La teoria di Gordon Lichfield. Le conclusioni di Lichfield non sono incoraggianti: “la maggior parte di noi probabilmente non ha ancora capito, e lo farà presto, che le cose non torneranno alla normalità dopo qualche settimana, o addirittura dopo qualche mese. Alcune cose non torneranno mai più”.
Continua sostenendo che "il mondo è cambiato molte volte, e sta cambiando di nuovo. Tutti noi dovremo adattarci a un nuovo modo di vivere, di lavorare e di creare relazioni.”.
Lichifield sostiene che il coronavirus porterà un cambiamento radicale; saremo costretti a riorganizzare totalmente il nostro stile di vita e le abitudini di lavoro. Prima della crisi i genitori passavamo la maggior parte del tempo in ufficio e i figli trascorrevano gran parte della giornata (e, spesso, della nottata) con gli amici, trasformando le mura domestiche in un dormitorio. Con la crisi la situazione si ribaltata. La maggior parte del tempo sarà trascorsa in casa, portando uno stretto contatto tra i familiari.

 

La “spagnola” del 1918. Nel 1918, in piena Grande Guerra, la c.d. “spagnola” decimò la popolazione mondiale causando più vittime del conflitto. Il morbo sparì così come era arrivato, senza una ragione apparente. Ma, sul piano economico e sociale, qual è la differenza rispetto al passato? La differenza risiede nella tecnologia: le nostre abitudini sono caratterizzate dalla presenza della “rete” e dall'uso, ormai abituale, di internet.

 

La shut-in economy.

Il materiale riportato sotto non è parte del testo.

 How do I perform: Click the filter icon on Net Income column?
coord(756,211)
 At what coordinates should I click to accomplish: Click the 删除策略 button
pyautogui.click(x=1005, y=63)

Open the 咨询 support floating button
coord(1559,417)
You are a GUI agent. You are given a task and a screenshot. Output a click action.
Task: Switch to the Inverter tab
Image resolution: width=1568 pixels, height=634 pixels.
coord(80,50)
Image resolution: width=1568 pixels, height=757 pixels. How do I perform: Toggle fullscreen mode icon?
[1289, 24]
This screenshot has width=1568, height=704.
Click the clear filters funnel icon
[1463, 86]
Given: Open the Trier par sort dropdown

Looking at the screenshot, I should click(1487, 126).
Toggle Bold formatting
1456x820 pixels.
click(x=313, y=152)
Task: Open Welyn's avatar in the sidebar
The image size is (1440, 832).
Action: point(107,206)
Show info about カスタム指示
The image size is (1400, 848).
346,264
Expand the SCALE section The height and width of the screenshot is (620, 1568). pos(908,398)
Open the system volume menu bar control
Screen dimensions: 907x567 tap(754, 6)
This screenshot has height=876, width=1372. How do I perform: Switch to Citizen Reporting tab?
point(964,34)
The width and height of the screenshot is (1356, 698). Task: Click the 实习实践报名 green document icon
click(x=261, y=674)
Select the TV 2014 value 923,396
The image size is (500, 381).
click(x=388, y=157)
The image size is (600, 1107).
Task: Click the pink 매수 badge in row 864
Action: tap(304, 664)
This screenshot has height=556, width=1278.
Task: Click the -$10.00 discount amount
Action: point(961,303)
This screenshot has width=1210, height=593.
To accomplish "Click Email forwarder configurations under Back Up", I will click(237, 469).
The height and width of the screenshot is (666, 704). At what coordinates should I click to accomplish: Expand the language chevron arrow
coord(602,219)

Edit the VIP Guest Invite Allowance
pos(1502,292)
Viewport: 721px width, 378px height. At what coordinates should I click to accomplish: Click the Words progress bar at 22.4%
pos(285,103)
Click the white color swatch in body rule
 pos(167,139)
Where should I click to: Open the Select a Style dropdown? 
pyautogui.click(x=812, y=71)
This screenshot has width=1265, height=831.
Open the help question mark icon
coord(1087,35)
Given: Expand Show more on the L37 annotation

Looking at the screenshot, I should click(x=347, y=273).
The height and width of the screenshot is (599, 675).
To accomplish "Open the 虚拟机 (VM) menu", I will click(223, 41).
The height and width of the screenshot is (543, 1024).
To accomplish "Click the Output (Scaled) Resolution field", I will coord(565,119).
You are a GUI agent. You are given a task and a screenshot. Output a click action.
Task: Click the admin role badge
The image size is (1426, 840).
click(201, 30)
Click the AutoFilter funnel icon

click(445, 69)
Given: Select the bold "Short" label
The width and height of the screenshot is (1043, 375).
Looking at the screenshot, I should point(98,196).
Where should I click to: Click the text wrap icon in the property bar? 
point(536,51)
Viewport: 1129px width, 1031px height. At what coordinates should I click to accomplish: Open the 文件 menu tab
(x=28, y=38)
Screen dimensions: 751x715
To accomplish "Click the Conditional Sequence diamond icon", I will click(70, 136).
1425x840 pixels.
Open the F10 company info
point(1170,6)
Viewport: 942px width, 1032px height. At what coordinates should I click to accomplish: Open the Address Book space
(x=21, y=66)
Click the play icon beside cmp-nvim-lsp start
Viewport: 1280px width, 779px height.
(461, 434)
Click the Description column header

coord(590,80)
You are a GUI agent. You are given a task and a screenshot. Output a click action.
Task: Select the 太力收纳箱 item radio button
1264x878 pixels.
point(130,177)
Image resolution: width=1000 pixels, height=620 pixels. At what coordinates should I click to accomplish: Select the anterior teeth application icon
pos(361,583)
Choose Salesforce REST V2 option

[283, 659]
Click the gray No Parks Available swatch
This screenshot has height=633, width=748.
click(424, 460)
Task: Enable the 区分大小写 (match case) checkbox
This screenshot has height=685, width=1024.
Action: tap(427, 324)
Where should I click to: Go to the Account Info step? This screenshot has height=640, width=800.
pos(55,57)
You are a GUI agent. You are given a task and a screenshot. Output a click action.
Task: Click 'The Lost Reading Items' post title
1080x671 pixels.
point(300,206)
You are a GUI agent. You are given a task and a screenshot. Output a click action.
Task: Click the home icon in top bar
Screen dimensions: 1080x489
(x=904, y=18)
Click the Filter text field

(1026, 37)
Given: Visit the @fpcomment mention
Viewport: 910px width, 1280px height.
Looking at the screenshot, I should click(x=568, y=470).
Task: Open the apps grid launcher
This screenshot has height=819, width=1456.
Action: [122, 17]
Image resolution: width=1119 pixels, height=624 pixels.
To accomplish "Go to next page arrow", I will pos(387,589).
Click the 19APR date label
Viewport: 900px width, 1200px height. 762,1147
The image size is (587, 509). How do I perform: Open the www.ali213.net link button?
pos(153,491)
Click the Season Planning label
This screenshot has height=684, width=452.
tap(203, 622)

Forse non ce ne rendiamo conto ma il coronavirus ha portato un cambiamento epocale rendendoci totalmente dipendenti dalla rete, utilizzata per lavorare, per mantenere i contatti sociali, per fare la spesa e per mille altre necessità. Si parla già di shut-in economy ovvero di economia legata all'isolamento obbligatorio determinato dalla pandemia e si prevede un boom di servizi a distanza offerti dalla rete.

 

Un nuovo concetto di privacy. Dovremmo rivedere anche il nostro concetto di privacy. Il lavoro a distanza porta inevitabilmente a rendere pubblici i nostri riferimenti (recapito telefonico, cellulare, email). Non manca chi chiede ai propri interlocutori di denunciare la presenza di sintomi influenzali. C'è già chi studia app per monitorare gli spostamenti ed i contatti sociali.
Il Garante, con il parere del 2 febbraio 2020, ha ricordato che il diritto alla protezione dei dati personali non è assoluto e può essere limitato qualora sia necessario tutelare la salute pubblica. Certo, si tratta di misure assunte a tempo determinato, ma non c'è niente di più definitivo di ciò che ha carattere temporaneo.

Non mancheranno i risvolti positivi.